>> Begin
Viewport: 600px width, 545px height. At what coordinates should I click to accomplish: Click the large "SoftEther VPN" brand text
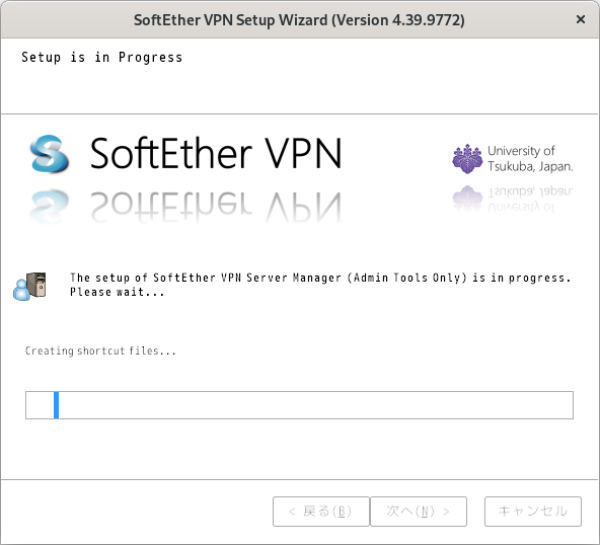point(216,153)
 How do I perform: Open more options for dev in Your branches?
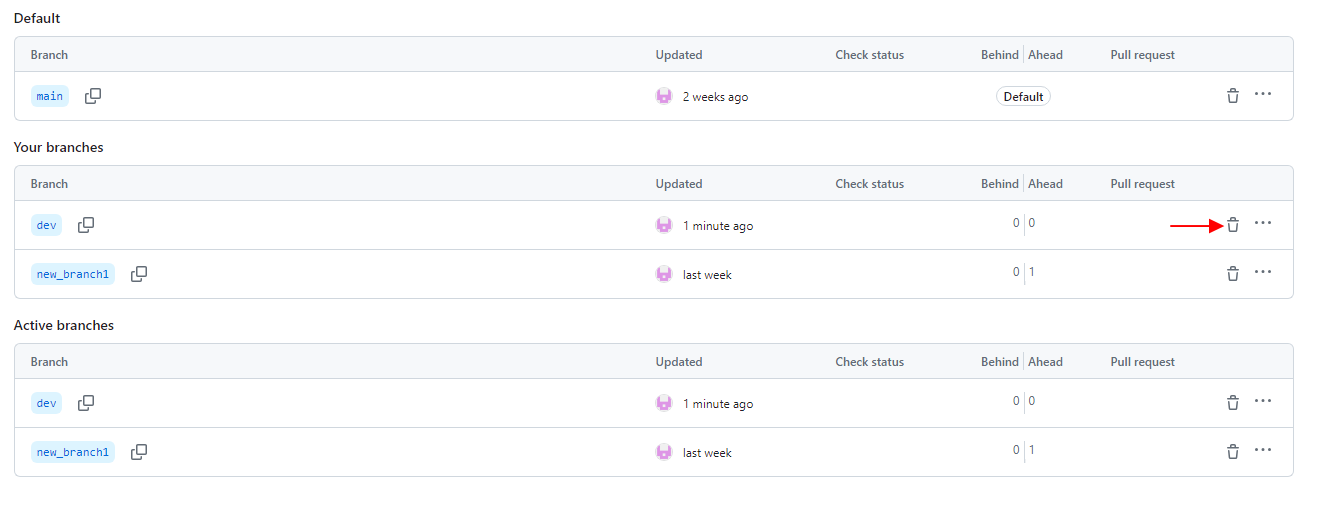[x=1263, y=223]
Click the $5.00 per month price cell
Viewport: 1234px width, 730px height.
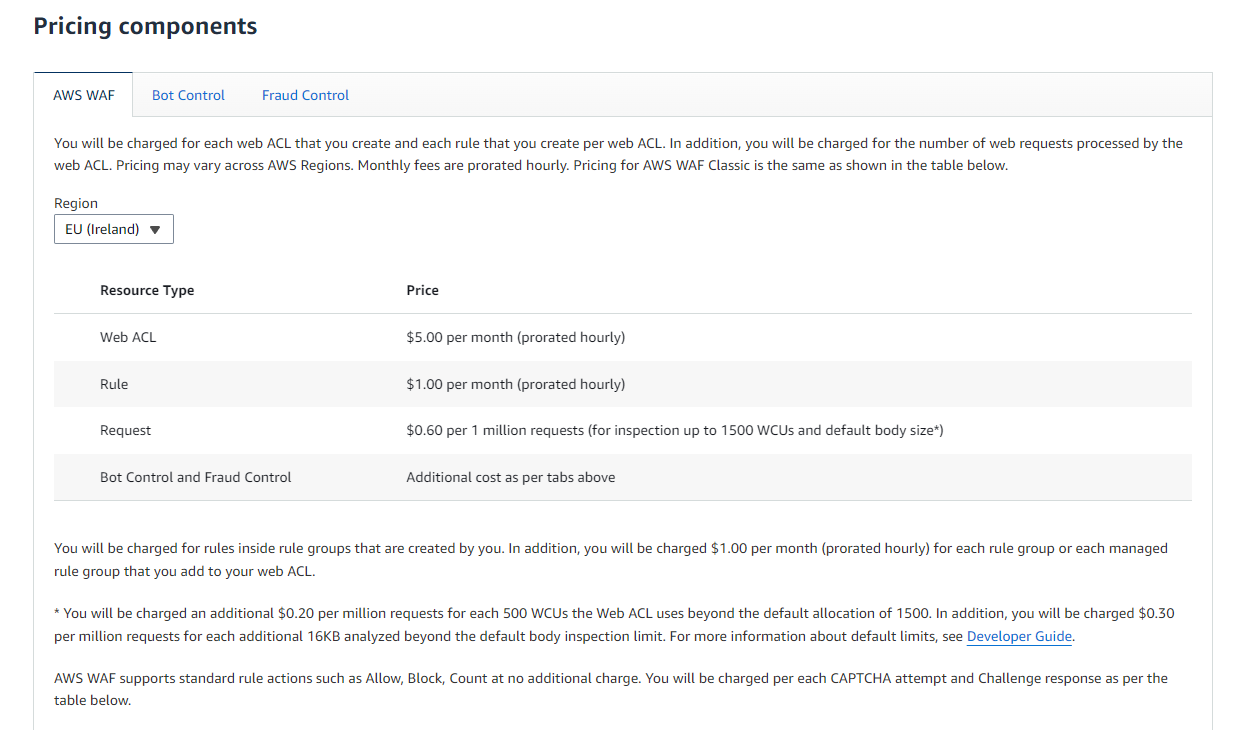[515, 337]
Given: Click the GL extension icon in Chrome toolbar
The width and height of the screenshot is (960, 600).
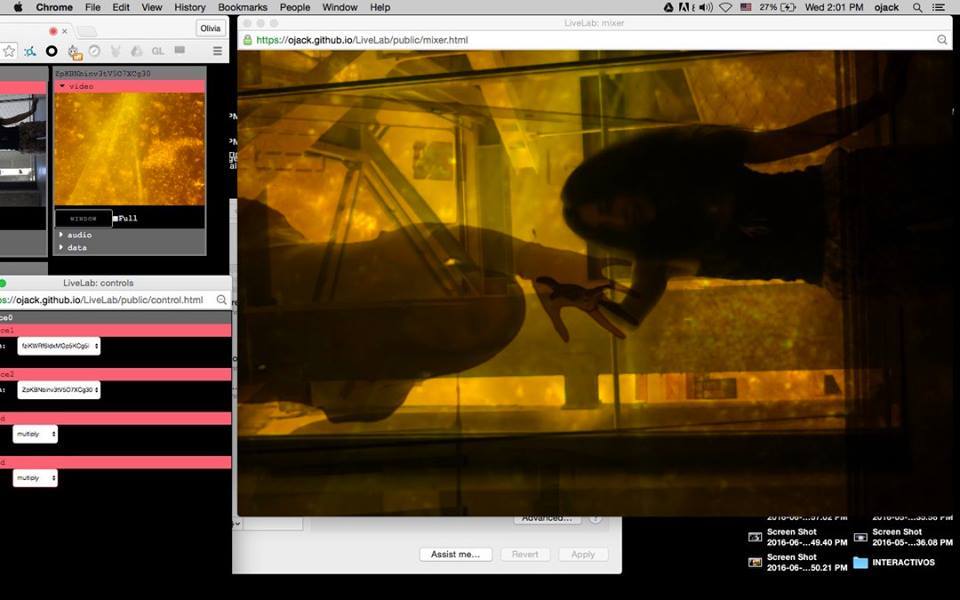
>> End
## PROMPT:
Rewrite the records above as a Markdown table with two columns, "Row" and "Line", giving each non-blank line its own numbered row. Leave the pictures out.

## RESPONSE FOR THIS EXERCISE:
| Row | Line |
|---|---|
| 1 | Viewport: 600px width, 545px height. At what coordinates should I click to accomplish: Click the large "SoftEther VPN" brand text |
| 2 | point(216,153) |
| 3 |  How do I perform: Open more options for dev in Your branches? |
| 4 | [x=1263, y=223] |
| 5 | Click the $5.00 per month price cell |
| 6 | Viewport: 1234px width, 730px height. |
| 7 | [515, 337] |
| 8 | Given: Click the GL extension icon in Chrome toolbar |
| 9 | The width and height of the screenshot is (960, 600). |